My Student’s INSANE Practice Log

So….. I was teaching a student a few weeks ago.

An adult student. She takes guitar lessons from me.

She’s one of my favorite students!

But something caught my eye during our lesson. I knew that she kept track of each time she practiced guitar… but I never really understood the true intensity and insanity of it!!

Here’s what her practice log looks like:

I love it!!

So old school. No apps. No spreadsheets. Just a good old fashioned notebook.

So what is this… and how can you do it too?

Step One: Grab an old notebook.

Step Two: Make a grid.

On the left side of the page, write down the songs (or whatever) you’re working on.

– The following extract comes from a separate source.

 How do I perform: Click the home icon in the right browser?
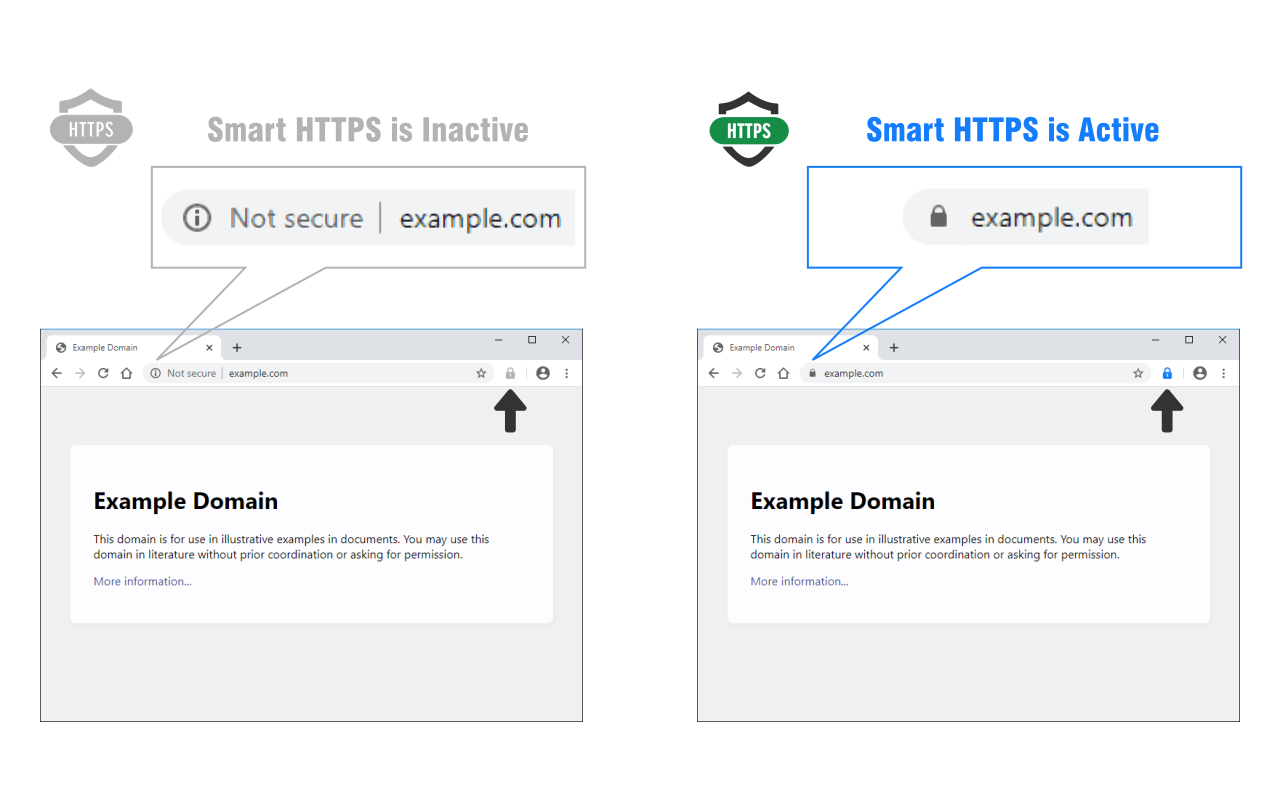784,373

On the top of the page make a date range

Step Three (the hard part) Mark down/color in each thing that you practice on each corresponding day.

My student color codes the days we have lessons (highlighted in yellow).

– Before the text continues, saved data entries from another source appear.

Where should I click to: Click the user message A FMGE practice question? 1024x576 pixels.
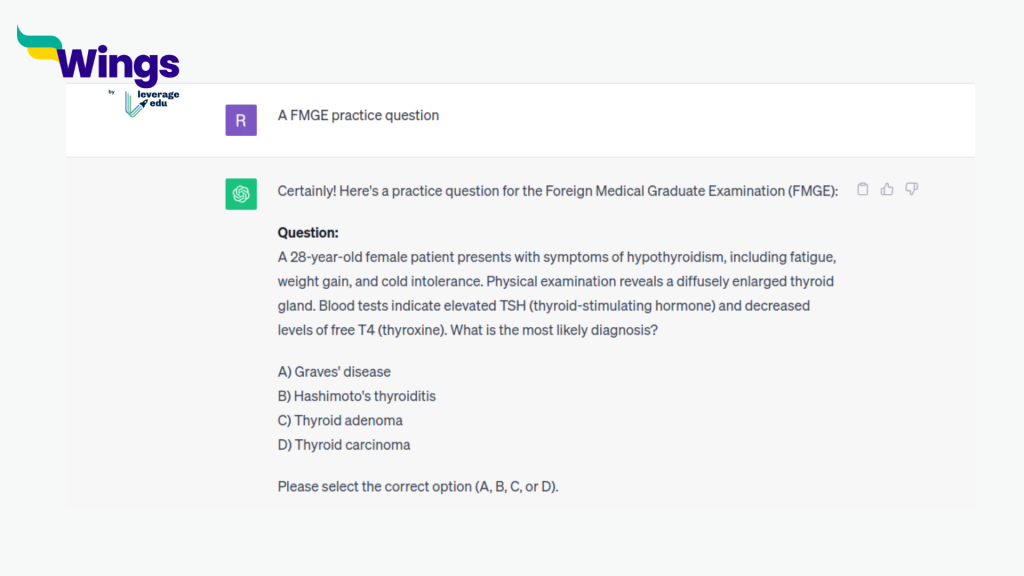click(358, 115)
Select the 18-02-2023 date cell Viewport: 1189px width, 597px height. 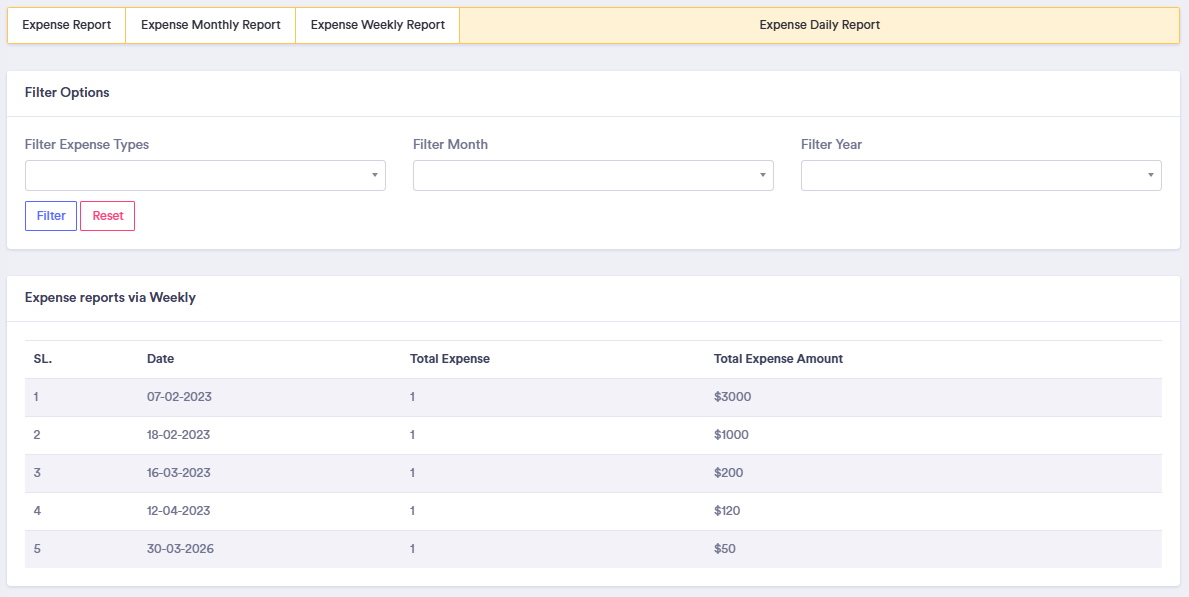point(179,435)
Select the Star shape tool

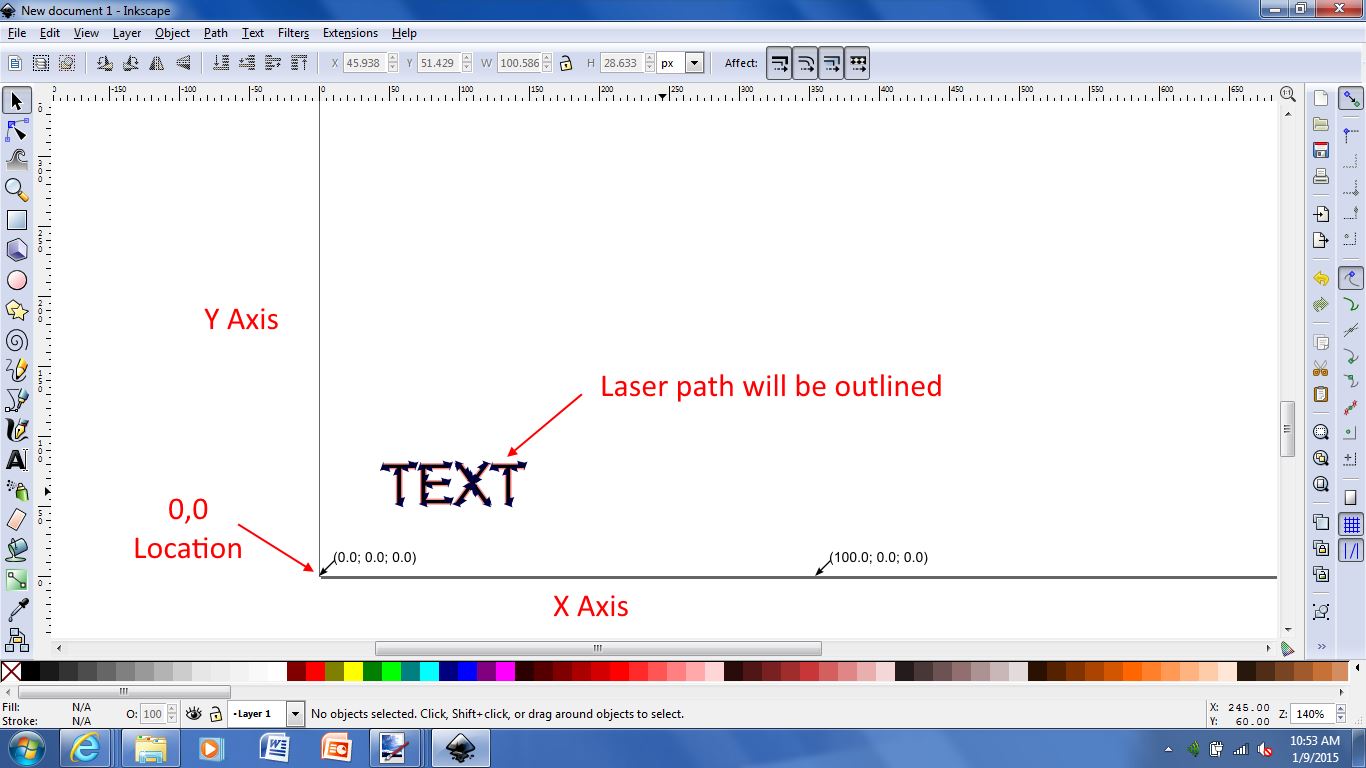coord(16,310)
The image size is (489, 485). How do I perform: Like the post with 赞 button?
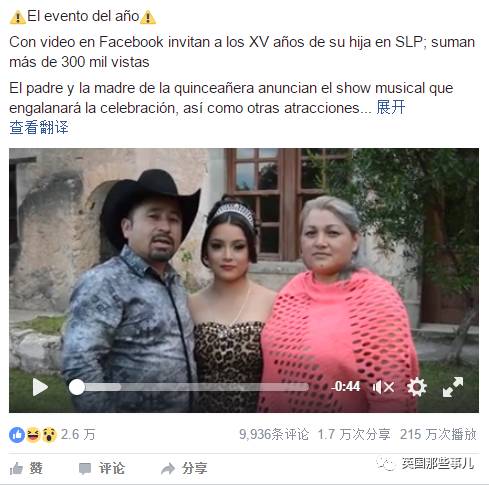(26, 468)
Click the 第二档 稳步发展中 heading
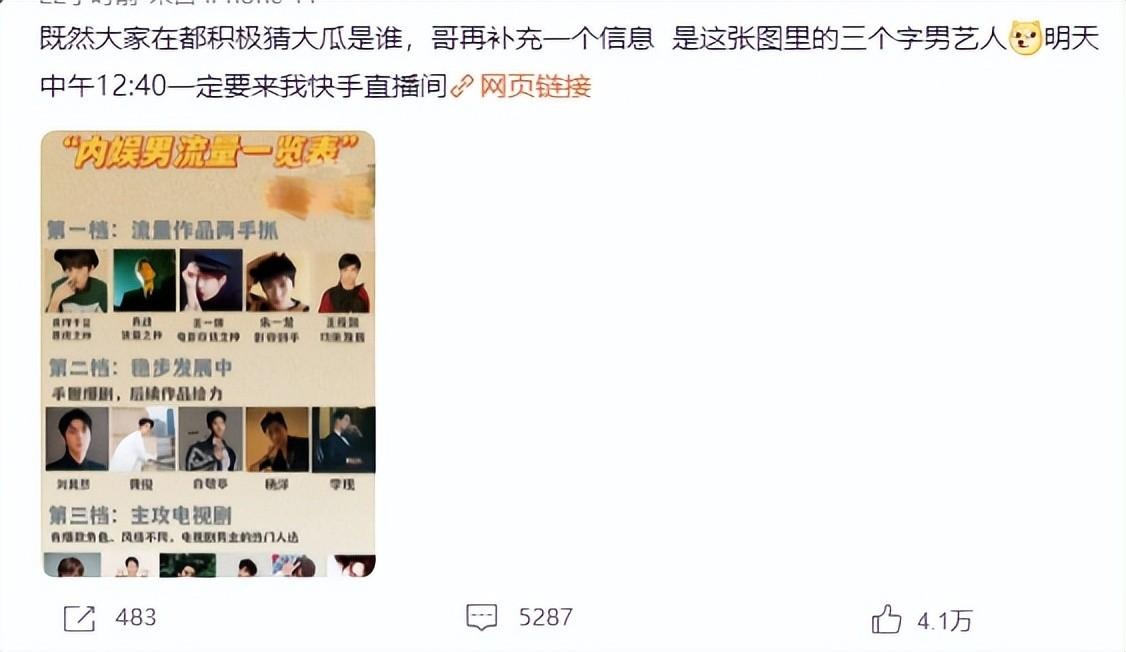The height and width of the screenshot is (652, 1126). (140, 368)
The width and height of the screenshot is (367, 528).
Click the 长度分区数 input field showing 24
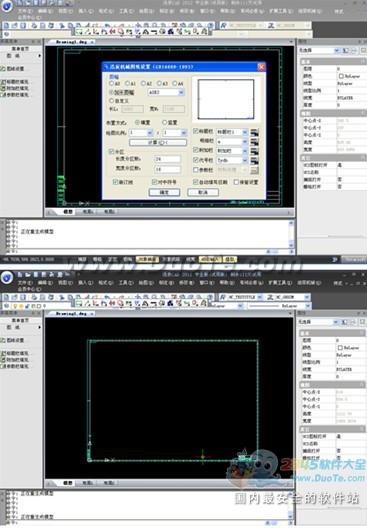point(167,159)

That’s it! It’s manual tracking at it’s finest.

Oh – and she does this for piano lessons, workouts, and any other work/life goals she has.

Why I love this:

1. It serves as a tracking log. Well obviously. But it’s important. It’s important to see what you’ve done. It gives you a no-nonsense concrete idea of what you have been working on (and what you’ve been slacking off on).

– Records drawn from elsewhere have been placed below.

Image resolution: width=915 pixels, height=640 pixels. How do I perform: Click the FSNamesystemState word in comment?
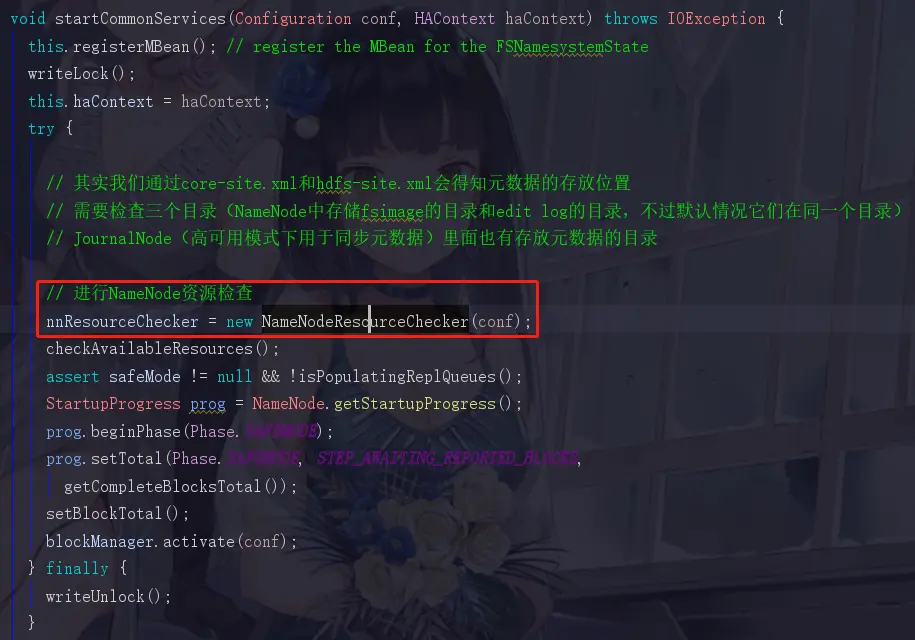coord(572,47)
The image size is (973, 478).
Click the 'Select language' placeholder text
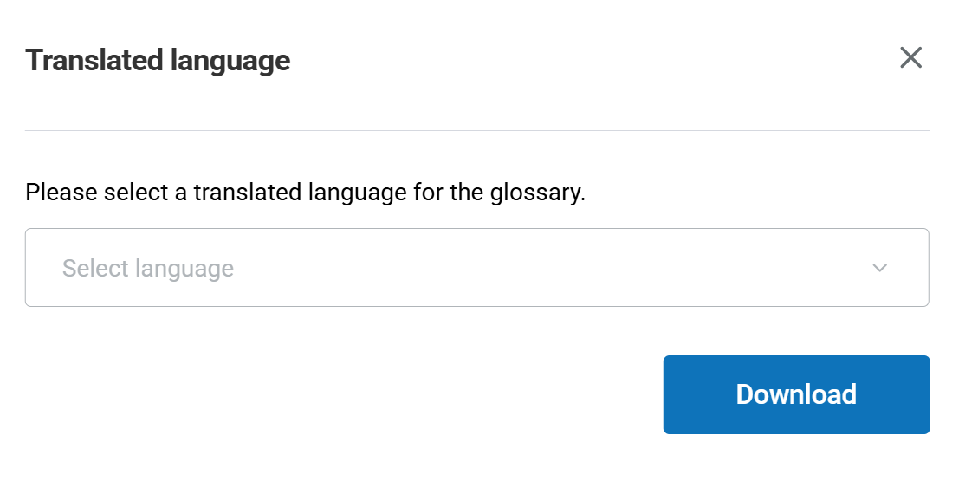pyautogui.click(x=148, y=268)
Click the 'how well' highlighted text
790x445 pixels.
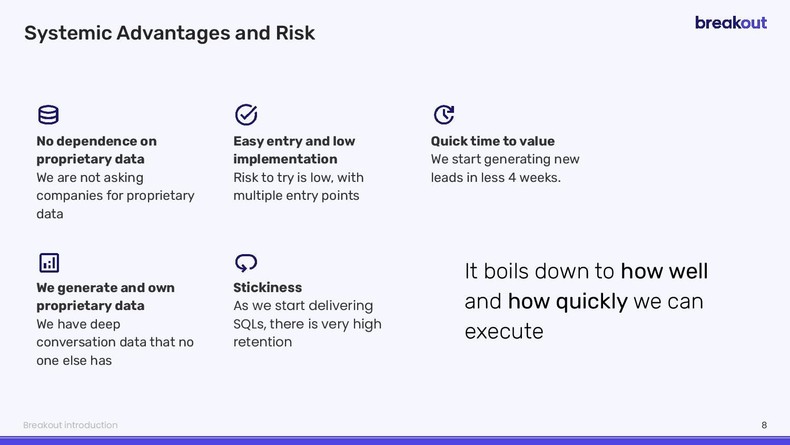[664, 271]
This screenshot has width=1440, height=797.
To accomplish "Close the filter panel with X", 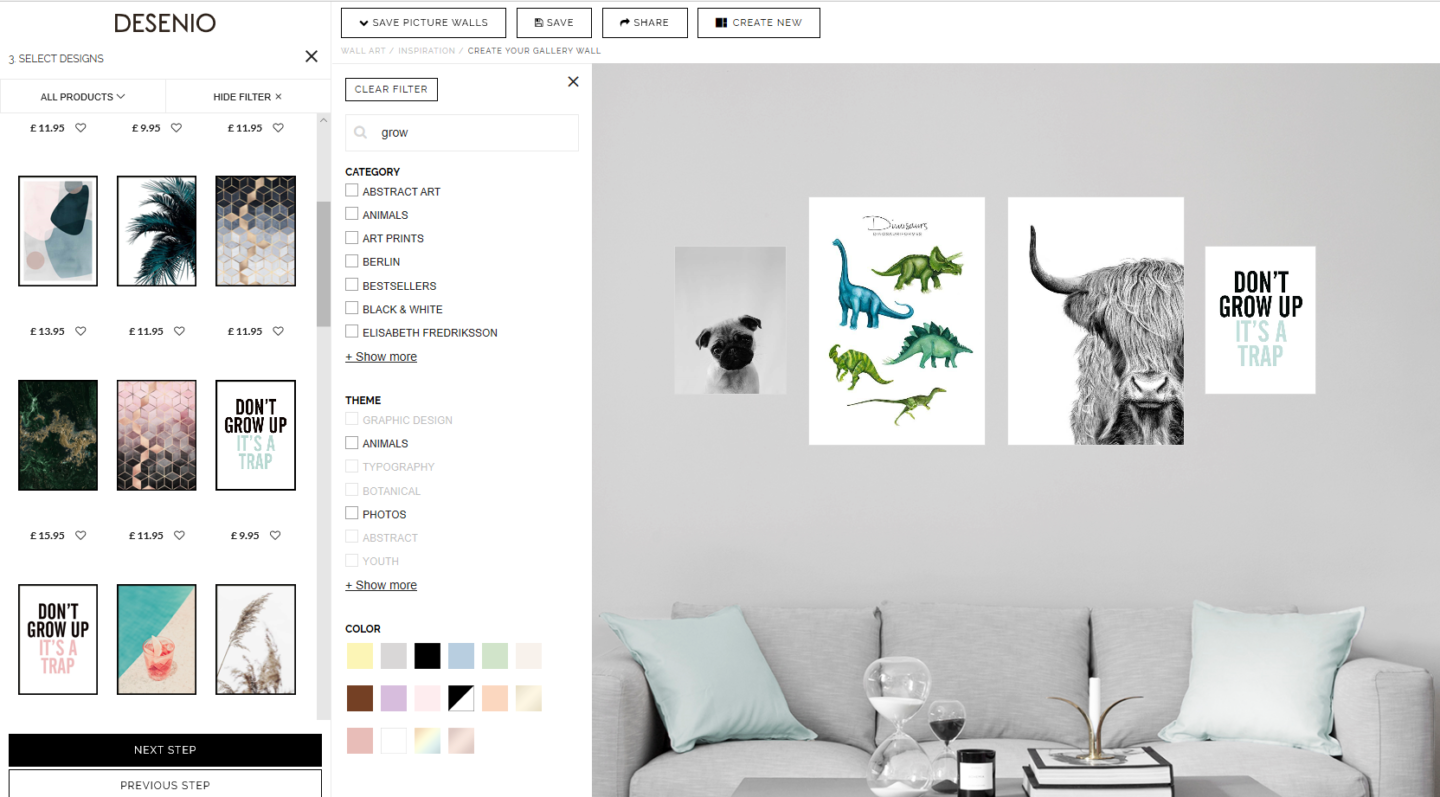I will click(x=573, y=82).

2. It’s motivating. When she sees that she’s missed a day of practice, she’s all the more motivated to practice more. When she sees she’s missed multiple practice days, she knows it’s time to really hunker down.

3. It gives you excellent insights. When I meet with her to have a lesson, she’ll tell me right off the bat that she hasn’t been practicing, and her progress isn’t as strong. She has honest documentation of her practice time, and she can see why she’s not progressing.

4. It shows her weaknesses and strong points. I love that she documents WHICH SONGS SHE PRACTICES. This was revelatory to me. Usually I give my students one, maybe two songs to work on each week. She has 20 songs. It serves as a reminder of what songs she CAN play (or HAS played in the past).

She can always go back and review to make sure she can still play them well – and if she can’t – she can dust them off and add them to her practice regimen.

That’s it.

Is it a little crazy? Yes

Is it effective? Yes.

Do I approve? Oh yes!

Should you do the same? Yeah – why not?

If you’ve hit a plateau, start documenting your playing/practicing – see where you’re weak points are, then address them. Go grab a notebook and get to work!!